[Aim of the task] In the records below, swap every "GUI agent" for "interface assistant" and write out all the lines again with nothing else changed.

[Excerpted records]
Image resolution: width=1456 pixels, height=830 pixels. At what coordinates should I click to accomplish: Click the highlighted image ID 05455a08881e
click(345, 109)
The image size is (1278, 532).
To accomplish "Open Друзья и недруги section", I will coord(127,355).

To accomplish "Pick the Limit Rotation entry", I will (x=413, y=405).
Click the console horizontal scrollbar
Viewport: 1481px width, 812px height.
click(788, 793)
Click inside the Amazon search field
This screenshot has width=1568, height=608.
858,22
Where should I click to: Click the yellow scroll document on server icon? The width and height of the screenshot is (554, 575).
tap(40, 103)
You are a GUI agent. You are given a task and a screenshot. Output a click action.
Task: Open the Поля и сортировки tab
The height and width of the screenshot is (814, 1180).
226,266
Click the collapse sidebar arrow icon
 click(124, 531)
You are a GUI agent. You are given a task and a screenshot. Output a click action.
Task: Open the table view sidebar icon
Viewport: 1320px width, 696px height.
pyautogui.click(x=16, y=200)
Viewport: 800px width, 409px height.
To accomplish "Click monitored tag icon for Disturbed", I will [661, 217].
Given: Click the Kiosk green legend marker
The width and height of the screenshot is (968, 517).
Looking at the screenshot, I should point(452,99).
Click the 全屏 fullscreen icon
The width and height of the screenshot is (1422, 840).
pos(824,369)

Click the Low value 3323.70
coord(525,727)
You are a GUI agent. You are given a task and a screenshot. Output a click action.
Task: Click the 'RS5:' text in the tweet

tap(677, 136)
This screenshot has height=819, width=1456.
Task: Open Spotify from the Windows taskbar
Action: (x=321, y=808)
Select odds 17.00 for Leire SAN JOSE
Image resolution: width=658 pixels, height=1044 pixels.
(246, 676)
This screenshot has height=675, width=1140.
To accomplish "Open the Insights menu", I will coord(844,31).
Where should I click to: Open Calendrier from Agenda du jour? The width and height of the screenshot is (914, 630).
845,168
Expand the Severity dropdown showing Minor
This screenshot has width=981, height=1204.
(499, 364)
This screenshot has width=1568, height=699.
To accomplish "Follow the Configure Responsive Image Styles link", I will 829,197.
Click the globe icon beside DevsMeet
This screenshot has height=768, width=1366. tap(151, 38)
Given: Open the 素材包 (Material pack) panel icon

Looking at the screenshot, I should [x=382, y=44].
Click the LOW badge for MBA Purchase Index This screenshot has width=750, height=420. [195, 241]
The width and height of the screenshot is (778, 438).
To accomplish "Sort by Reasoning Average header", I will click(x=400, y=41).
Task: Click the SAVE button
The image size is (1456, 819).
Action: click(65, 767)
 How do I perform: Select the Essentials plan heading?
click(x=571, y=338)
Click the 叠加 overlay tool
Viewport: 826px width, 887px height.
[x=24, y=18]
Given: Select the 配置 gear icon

[Response to this task]
Image resolution: width=1456 pixels, height=830 pixels. At what coordinates should I click to accomplish: Click the highlighted image ID 05455a08881e
click(345, 109)
The image size is (1278, 532).
To accomplish "Open Друзья и недруги section", I will coord(127,355).

To accomplish "Pick the Limit Rotation entry", I will (x=413, y=405).
Click the console horizontal scrollbar
Viewport: 1481px width, 812px height.
click(788, 793)
Click inside the Amazon search field
This screenshot has width=1568, height=608.
858,22
Where should I click to: Click the yellow scroll document on server icon? The width and height of the screenshot is (554, 575).
tap(40, 103)
You are a interface assistant. You are given a task and a screenshot. Output a click action.
Task: Open the Поля и сортировки tab
The height and width of the screenshot is (814, 1180).
226,266
Click the collapse sidebar arrow icon
 click(124, 531)
You are a interface assistant. You are given a task and a screenshot. Output a click action.
Task: Open the table view sidebar icon
Viewport: 1320px width, 696px height.
pyautogui.click(x=16, y=200)
Viewport: 800px width, 409px height.
To accomplish "Click monitored tag icon for Disturbed", I will [661, 217].
Given: Click the Kiosk green legend marker
The width and height of the screenshot is (968, 517).
Looking at the screenshot, I should point(452,99).
Click the 全屏 fullscreen icon
The width and height of the screenshot is (1422, 840).
pos(824,369)

Click the Low value 3323.70
coord(525,727)
You are a interface assistant. You are given a task and a screenshot. Output a click action.
Task: Click the 'RS5:' text in the tweet

tap(677, 136)
This screenshot has height=819, width=1456.
Task: Open Spotify from the Windows taskbar
Action: (x=321, y=808)
Select odds 17.00 for Leire SAN JOSE
Image resolution: width=658 pixels, height=1044 pixels.
(246, 676)
This screenshot has height=675, width=1140.
To accomplish "Open the Insights menu", I will coord(844,31).
Where should I click to: Open Calendrier from Agenda du jour? The width and height of the screenshot is (914, 630).
845,168
Expand the Severity dropdown showing Minor
This screenshot has width=981, height=1204.
(499, 364)
This screenshot has width=1568, height=699.
To accomplish "Follow the Configure Responsive Image Styles link", I will 829,197.
Click the globe icon beside DevsMeet
This screenshot has height=768, width=1366. tap(151, 38)
Given: Open the 素材包 (Material pack) panel icon

Looking at the screenshot, I should [x=382, y=44].
Click the LOW badge for MBA Purchase Index This screenshot has width=750, height=420. [195, 241]
The width and height of the screenshot is (778, 438).
To accomplish "Sort by Reasoning Average header", I will click(x=400, y=41).
Task: Click the SAVE button
The image size is (1456, 819).
Action: click(65, 767)
 How do I perform: Select the Essentials plan heading?
click(x=571, y=338)
Click the 叠加 overlay tool
Viewport: 826px width, 887px height.
[x=24, y=18]
Given: Select the 配置 gear icon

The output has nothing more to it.